▸ Activity
Retype each entry. Leave nothing out.

▸ Pixel coordinate grounding data
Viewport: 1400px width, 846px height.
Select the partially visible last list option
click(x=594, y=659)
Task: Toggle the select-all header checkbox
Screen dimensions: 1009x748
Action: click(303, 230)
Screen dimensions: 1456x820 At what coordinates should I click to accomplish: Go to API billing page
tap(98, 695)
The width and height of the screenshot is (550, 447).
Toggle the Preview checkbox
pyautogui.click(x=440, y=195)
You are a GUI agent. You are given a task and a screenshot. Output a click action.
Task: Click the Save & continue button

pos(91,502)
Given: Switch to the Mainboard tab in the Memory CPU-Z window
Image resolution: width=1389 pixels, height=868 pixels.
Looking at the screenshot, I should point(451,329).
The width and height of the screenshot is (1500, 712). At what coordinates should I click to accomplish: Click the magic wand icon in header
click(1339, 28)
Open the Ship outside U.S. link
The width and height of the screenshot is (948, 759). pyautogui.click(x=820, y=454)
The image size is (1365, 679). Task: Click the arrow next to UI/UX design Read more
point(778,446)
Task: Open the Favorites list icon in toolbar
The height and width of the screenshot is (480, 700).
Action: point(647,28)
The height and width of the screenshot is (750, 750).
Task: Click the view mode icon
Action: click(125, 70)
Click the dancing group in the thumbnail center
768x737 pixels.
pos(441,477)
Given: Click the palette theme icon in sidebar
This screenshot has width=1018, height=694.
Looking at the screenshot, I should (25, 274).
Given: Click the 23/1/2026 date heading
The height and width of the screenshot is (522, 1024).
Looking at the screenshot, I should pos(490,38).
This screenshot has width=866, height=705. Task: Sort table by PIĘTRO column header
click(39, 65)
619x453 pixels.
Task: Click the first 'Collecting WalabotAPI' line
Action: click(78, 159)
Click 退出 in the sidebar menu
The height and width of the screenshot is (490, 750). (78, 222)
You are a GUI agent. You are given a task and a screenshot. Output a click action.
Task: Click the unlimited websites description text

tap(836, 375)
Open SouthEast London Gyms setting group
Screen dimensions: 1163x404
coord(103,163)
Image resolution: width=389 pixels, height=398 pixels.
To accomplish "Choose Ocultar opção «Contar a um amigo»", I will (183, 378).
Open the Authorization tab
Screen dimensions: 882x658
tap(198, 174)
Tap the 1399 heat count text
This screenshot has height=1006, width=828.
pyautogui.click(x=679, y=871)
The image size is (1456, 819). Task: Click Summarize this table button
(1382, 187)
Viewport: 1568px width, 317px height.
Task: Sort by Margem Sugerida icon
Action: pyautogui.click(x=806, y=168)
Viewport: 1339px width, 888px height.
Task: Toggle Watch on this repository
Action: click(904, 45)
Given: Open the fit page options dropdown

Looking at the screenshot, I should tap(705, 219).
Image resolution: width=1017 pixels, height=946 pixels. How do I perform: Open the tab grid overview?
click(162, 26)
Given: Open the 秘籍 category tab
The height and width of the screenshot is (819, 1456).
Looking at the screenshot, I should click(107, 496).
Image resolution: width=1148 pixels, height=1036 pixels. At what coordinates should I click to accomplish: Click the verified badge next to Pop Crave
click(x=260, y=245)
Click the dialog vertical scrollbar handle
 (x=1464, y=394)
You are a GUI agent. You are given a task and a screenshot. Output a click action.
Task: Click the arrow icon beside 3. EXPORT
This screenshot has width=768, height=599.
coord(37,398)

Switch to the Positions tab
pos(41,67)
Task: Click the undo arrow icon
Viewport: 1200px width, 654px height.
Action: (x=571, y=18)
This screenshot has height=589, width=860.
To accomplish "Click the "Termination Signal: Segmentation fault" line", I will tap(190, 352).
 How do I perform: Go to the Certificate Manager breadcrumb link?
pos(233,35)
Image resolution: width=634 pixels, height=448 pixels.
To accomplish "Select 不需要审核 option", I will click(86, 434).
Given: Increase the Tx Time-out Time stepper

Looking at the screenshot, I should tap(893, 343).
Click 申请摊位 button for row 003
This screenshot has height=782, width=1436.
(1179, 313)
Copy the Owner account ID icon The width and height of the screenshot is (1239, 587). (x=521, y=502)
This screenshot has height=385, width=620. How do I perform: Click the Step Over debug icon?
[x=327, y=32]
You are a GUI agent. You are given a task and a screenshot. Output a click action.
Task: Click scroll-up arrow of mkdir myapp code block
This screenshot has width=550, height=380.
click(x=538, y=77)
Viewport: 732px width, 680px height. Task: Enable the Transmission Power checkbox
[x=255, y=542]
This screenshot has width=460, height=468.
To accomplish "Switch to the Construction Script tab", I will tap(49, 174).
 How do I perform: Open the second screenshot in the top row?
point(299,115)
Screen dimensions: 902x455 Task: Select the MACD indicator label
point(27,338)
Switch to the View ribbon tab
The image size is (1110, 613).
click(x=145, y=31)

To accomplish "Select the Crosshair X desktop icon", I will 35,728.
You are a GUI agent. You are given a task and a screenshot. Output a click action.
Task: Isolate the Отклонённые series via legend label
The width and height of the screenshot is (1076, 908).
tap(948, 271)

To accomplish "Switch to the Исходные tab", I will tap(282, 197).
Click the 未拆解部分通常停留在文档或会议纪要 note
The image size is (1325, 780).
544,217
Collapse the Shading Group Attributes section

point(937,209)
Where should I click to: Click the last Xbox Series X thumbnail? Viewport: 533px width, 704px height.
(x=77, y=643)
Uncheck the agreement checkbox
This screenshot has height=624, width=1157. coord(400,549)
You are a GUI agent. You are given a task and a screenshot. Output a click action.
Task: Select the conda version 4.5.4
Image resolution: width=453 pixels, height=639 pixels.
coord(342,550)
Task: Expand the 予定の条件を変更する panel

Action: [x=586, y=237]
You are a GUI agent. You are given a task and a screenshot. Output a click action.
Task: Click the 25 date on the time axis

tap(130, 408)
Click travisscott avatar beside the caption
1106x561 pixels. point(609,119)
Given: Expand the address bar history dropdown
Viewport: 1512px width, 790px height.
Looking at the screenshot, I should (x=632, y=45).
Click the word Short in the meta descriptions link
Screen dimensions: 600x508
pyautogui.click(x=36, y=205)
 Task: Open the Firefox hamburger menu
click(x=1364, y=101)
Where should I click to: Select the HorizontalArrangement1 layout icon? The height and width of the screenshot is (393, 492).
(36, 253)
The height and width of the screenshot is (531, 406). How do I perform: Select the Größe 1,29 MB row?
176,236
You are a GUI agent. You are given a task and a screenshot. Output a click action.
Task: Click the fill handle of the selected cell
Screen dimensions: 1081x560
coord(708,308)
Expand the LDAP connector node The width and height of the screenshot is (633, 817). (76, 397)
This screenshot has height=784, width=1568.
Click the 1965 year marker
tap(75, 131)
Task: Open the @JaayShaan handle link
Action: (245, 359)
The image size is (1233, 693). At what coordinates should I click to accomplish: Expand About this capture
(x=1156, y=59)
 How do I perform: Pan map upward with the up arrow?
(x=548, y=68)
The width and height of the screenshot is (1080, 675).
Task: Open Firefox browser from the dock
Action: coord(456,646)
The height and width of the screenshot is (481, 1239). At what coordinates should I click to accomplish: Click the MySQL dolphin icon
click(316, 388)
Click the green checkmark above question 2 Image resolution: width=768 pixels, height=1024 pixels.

▸ Output of the task
Viewport: 1400px width, 846px height.
Select the partially visible last list option
click(x=594, y=659)
Task: Toggle the select-all header checkbox
Screen dimensions: 1009x748
Action: click(303, 230)
Screen dimensions: 1456x820 At what coordinates should I click to accomplish: Go to API billing page
tap(98, 695)
The width and height of the screenshot is (550, 447).
Toggle the Preview checkbox
pyautogui.click(x=440, y=195)
You are a GUI agent. You are given a task and a screenshot. Output a click action.
Task: Click the Save & continue button

pos(91,502)
Given: Switch to the Mainboard tab in the Memory CPU-Z window
Image resolution: width=1389 pixels, height=868 pixels.
Looking at the screenshot, I should point(451,329).
The width and height of the screenshot is (1500, 712). At what coordinates should I click to accomplish: Click the magic wand icon in header
click(1339, 28)
Open the Ship outside U.S. link
The width and height of the screenshot is (948, 759). pyautogui.click(x=820, y=454)
The image size is (1365, 679). Task: Click the arrow next to UI/UX design Read more
point(778,446)
Task: Open the Favorites list icon in toolbar
The height and width of the screenshot is (480, 700).
Action: point(647,28)
The height and width of the screenshot is (750, 750).
Task: Click the view mode icon
Action: click(125, 70)
Click the dancing group in the thumbnail center
768x737 pixels.
pos(441,477)
Given: Click the palette theme icon in sidebar
This screenshot has width=1018, height=694.
Looking at the screenshot, I should (25, 274).
Given: Click the 23/1/2026 date heading
The height and width of the screenshot is (522, 1024).
Looking at the screenshot, I should pos(490,38).
This screenshot has width=866, height=705. Task: Sort table by PIĘTRO column header
click(39, 65)
619x453 pixels.
Task: Click the first 'Collecting WalabotAPI' line
Action: click(78, 159)
Click 退出 in the sidebar menu
The height and width of the screenshot is (490, 750). (78, 222)
You are a GUI agent. You are given a task and a screenshot. Output a click action.
Task: Click the unlimited websites description text

tap(836, 375)
Open SouthEast London Gyms setting group
Screen dimensions: 1163x404
coord(103,163)
Image resolution: width=389 pixels, height=398 pixels.
To accomplish "Choose Ocultar opção «Contar a um amigo»", I will (183, 378).
Open the Authorization tab
Screen dimensions: 882x658
tap(198, 174)
Tap the 1399 heat count text
This screenshot has height=1006, width=828.
pyautogui.click(x=679, y=871)
The image size is (1456, 819). Task: Click Summarize this table button
(1382, 187)
Viewport: 1568px width, 317px height.
Task: Sort by Margem Sugerida icon
Action: pyautogui.click(x=806, y=168)
Viewport: 1339px width, 888px height.
Task: Toggle Watch on this repository
Action: click(904, 45)
Given: Open the fit page options dropdown

Looking at the screenshot, I should tap(705, 219).
Image resolution: width=1017 pixels, height=946 pixels. How do I perform: Open the tab grid overview?
click(162, 26)
Given: Open the 秘籍 category tab
The height and width of the screenshot is (819, 1456).
Looking at the screenshot, I should click(107, 496).
Image resolution: width=1148 pixels, height=1036 pixels. At what coordinates should I click to accomplish: Click the verified badge next to Pop Crave
click(x=260, y=245)
Click the dialog vertical scrollbar handle
 (x=1464, y=394)
You are a GUI agent. You are given a task and a screenshot. Output a click action.
Task: Click the arrow icon beside 3. EXPORT
This screenshot has width=768, height=599.
coord(37,398)

Switch to the Positions tab
pos(41,67)
Task: Click the undo arrow icon
Viewport: 1200px width, 654px height.
Action: (x=571, y=18)
This screenshot has height=589, width=860.
To accomplish "Click the "Termination Signal: Segmentation fault" line", I will tap(190, 352).
 How do I perform: Go to the Certificate Manager breadcrumb link?
pos(233,35)
Image resolution: width=634 pixels, height=448 pixels.
To accomplish "Select 不需要审核 option", I will click(86, 434).
Given: Increase the Tx Time-out Time stepper

Looking at the screenshot, I should tap(893, 343).
Click 申请摊位 button for row 003
This screenshot has height=782, width=1436.
(1179, 313)
Copy the Owner account ID icon The width and height of the screenshot is (1239, 587). (x=521, y=502)
This screenshot has height=385, width=620. How do I perform: Click the Step Over debug icon?
[x=327, y=32]
You are a GUI agent. You are given a task and a screenshot. Output a click action.
Task: Click scroll-up arrow of mkdir myapp code block
This screenshot has width=550, height=380.
click(x=538, y=77)
Viewport: 732px width, 680px height. Task: Enable the Transmission Power checkbox
[x=255, y=542]
This screenshot has width=460, height=468.
To accomplish "Switch to the Construction Script tab", I will tap(49, 174).
 How do I perform: Open the second screenshot in the top row?
point(299,115)
Screen dimensions: 902x455 Task: Select the MACD indicator label
point(27,338)
Switch to the View ribbon tab
The image size is (1110, 613).
click(x=145, y=31)

To accomplish "Select the Crosshair X desktop icon", I will 35,728.
You are a GUI agent. You are given a task and a screenshot. Output a click action.
Task: Isolate the Отклонённые series via legend label
The width and height of the screenshot is (1076, 908).
tap(948, 271)

To accomplish "Switch to the Исходные tab", I will tap(282, 197).
Click the 未拆解部分通常停留在文档或会议纪要 note
The image size is (1325, 780).
544,217
Collapse the Shading Group Attributes section

point(937,209)
Where should I click to: Click the last Xbox Series X thumbnail? Viewport: 533px width, 704px height.
(x=77, y=643)
Uncheck the agreement checkbox
This screenshot has height=624, width=1157. coord(400,549)
You are a GUI agent. You are given a task and a screenshot. Output a click action.
Task: Select the conda version 4.5.4
Image resolution: width=453 pixels, height=639 pixels.
coord(342,550)
Task: Expand the 予定の条件を変更する panel

Action: [x=586, y=237]
You are a GUI agent. You are given a task and a screenshot. Output a click action.
Task: Click the 25 date on the time axis

tap(130, 408)
Click travisscott avatar beside the caption
1106x561 pixels. point(609,119)
Given: Expand the address bar history dropdown
Viewport: 1512px width, 790px height.
Looking at the screenshot, I should (x=632, y=45).
Click the word Short in the meta descriptions link
Screen dimensions: 600x508
pyautogui.click(x=36, y=205)
 Task: Open the Firefox hamburger menu
click(x=1364, y=101)
Where should I click to: Select the HorizontalArrangement1 layout icon? The height and width of the screenshot is (393, 492).
(36, 253)
The height and width of the screenshot is (531, 406). How do I perform: Select the Größe 1,29 MB row?
176,236
You are a GUI agent. You are given a task and a screenshot. Output a click action.
Task: Click the fill handle of the selected cell
Screen dimensions: 1081x560
coord(708,308)
Expand the LDAP connector node The width and height of the screenshot is (633, 817). (76, 397)
This screenshot has height=784, width=1568.
Click the 1965 year marker
tap(75, 131)
Task: Open the @JaayShaan handle link
Action: (245, 359)
The image size is (1233, 693). At what coordinates should I click to accomplish: Expand About this capture
(x=1156, y=59)
 How do I perform: Pan map upward with the up arrow?
(x=548, y=68)
The width and height of the screenshot is (1080, 675).
Task: Open Firefox browser from the dock
Action: coord(456,646)
The height and width of the screenshot is (481, 1239). At what coordinates should I click to accomplish: Click the MySQL dolphin icon
click(316, 388)
Click the green checkmark above question 2 Image resolution: width=768 pixels, height=1024 pixels.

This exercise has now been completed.